▸ **PROBLEM REQUIREMENTS**: Each record below is to be set down again precisely.

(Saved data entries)

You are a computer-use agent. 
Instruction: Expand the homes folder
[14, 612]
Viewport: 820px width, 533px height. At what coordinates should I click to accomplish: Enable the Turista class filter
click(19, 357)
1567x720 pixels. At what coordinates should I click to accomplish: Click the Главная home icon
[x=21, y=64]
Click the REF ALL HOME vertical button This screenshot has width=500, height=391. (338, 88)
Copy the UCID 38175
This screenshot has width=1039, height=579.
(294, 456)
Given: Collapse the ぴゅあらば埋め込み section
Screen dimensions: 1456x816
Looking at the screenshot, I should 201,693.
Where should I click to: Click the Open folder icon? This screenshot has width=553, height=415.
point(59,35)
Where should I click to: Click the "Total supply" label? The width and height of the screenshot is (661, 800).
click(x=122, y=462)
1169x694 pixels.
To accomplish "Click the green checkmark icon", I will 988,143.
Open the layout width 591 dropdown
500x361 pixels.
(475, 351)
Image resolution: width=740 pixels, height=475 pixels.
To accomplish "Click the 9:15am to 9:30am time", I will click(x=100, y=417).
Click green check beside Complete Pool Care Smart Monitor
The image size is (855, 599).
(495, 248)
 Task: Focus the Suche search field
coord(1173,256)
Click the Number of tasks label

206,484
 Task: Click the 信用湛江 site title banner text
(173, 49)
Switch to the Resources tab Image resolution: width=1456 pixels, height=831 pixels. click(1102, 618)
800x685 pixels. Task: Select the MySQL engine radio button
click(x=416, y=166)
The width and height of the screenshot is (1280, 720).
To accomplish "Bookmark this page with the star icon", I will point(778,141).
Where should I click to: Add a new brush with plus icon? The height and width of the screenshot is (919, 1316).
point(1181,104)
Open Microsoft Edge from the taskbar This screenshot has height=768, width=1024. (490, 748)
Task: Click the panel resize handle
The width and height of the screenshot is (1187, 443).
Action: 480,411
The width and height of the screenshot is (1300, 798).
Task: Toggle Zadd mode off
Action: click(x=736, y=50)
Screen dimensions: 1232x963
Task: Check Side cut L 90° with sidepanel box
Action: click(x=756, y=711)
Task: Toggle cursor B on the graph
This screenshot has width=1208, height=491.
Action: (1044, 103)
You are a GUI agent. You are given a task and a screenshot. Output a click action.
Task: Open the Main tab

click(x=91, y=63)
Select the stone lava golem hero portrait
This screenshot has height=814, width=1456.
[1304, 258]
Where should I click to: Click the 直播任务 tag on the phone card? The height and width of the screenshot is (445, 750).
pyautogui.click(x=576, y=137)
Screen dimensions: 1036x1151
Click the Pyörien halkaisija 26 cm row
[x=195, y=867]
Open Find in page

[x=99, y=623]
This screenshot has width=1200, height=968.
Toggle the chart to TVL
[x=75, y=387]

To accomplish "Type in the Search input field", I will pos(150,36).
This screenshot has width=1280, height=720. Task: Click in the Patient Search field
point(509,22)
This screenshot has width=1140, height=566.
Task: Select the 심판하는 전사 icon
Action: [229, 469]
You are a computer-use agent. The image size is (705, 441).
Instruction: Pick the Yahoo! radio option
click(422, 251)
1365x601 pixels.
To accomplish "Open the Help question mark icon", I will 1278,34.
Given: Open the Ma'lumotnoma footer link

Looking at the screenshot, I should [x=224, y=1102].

▸ **RESULT BELOW**:
You are a computer-use agent. 
Instruction: Expand the homes folder
[14, 612]
Viewport: 820px width, 533px height. At what coordinates should I click to accomplish: Enable the Turista class filter
click(19, 357)
1567x720 pixels. At what coordinates should I click to accomplish: Click the Главная home icon
[x=21, y=64]
Click the REF ALL HOME vertical button This screenshot has width=500, height=391. (338, 88)
Copy the UCID 38175
This screenshot has width=1039, height=579.
(294, 456)
Given: Collapse the ぴゅあらば埋め込み section
Screen dimensions: 1456x816
Looking at the screenshot, I should 201,693.
Where should I click to: Click the Open folder icon? This screenshot has width=553, height=415.
point(59,35)
Where should I click to: Click the "Total supply" label? The width and height of the screenshot is (661, 800).
click(x=122, y=462)
1169x694 pixels.
To accomplish "Click the green checkmark icon", I will 988,143.
Open the layout width 591 dropdown
500x361 pixels.
(475, 351)
Image resolution: width=740 pixels, height=475 pixels.
To accomplish "Click the 9:15am to 9:30am time", I will click(x=100, y=417).
Click green check beside Complete Pool Care Smart Monitor
The image size is (855, 599).
(495, 248)
 Task: Focus the Suche search field
coord(1173,256)
Click the Number of tasks label

206,484
 Task: Click the 信用湛江 site title banner text
(173, 49)
Switch to the Resources tab Image resolution: width=1456 pixels, height=831 pixels. click(1102, 618)
800x685 pixels. Task: Select the MySQL engine radio button
click(x=416, y=166)
The width and height of the screenshot is (1280, 720).
To accomplish "Bookmark this page with the star icon", I will point(778,141).
Where should I click to: Add a new brush with plus icon? The height and width of the screenshot is (919, 1316).
point(1181,104)
Open Microsoft Edge from the taskbar This screenshot has height=768, width=1024. (490, 748)
Task: Click the panel resize handle
The width and height of the screenshot is (1187, 443).
Action: 480,411
The width and height of the screenshot is (1300, 798).
Task: Toggle Zadd mode off
Action: click(x=736, y=50)
Screen dimensions: 1232x963
Task: Check Side cut L 90° with sidepanel box
Action: click(x=756, y=711)
Task: Toggle cursor B on the graph
This screenshot has width=1208, height=491.
Action: (1044, 103)
You are a GUI agent. You are given a task and a screenshot. Output a click action.
Task: Open the Main tab

click(x=91, y=63)
Select the stone lava golem hero portrait
This screenshot has height=814, width=1456.
[1304, 258]
Where should I click to: Click the 直播任务 tag on the phone card? The height and width of the screenshot is (445, 750).
pyautogui.click(x=576, y=137)
Screen dimensions: 1036x1151
Click the Pyörien halkaisija 26 cm row
[x=195, y=867]
Open Find in page

[x=99, y=623]
This screenshot has width=1200, height=968.
Toggle the chart to TVL
[x=75, y=387]

To accomplish "Type in the Search input field", I will pos(150,36).
This screenshot has width=1280, height=720. Task: Click in the Patient Search field
point(509,22)
This screenshot has width=1140, height=566.
Task: Select the 심판하는 전사 icon
Action: [229, 469]
You are a computer-use agent. The image size is (705, 441).
Instruction: Pick the Yahoo! radio option
click(422, 251)
1365x601 pixels.
To accomplish "Open the Help question mark icon", I will 1278,34.
Given: Open the Ma'lumotnoma footer link

Looking at the screenshot, I should [x=224, y=1102].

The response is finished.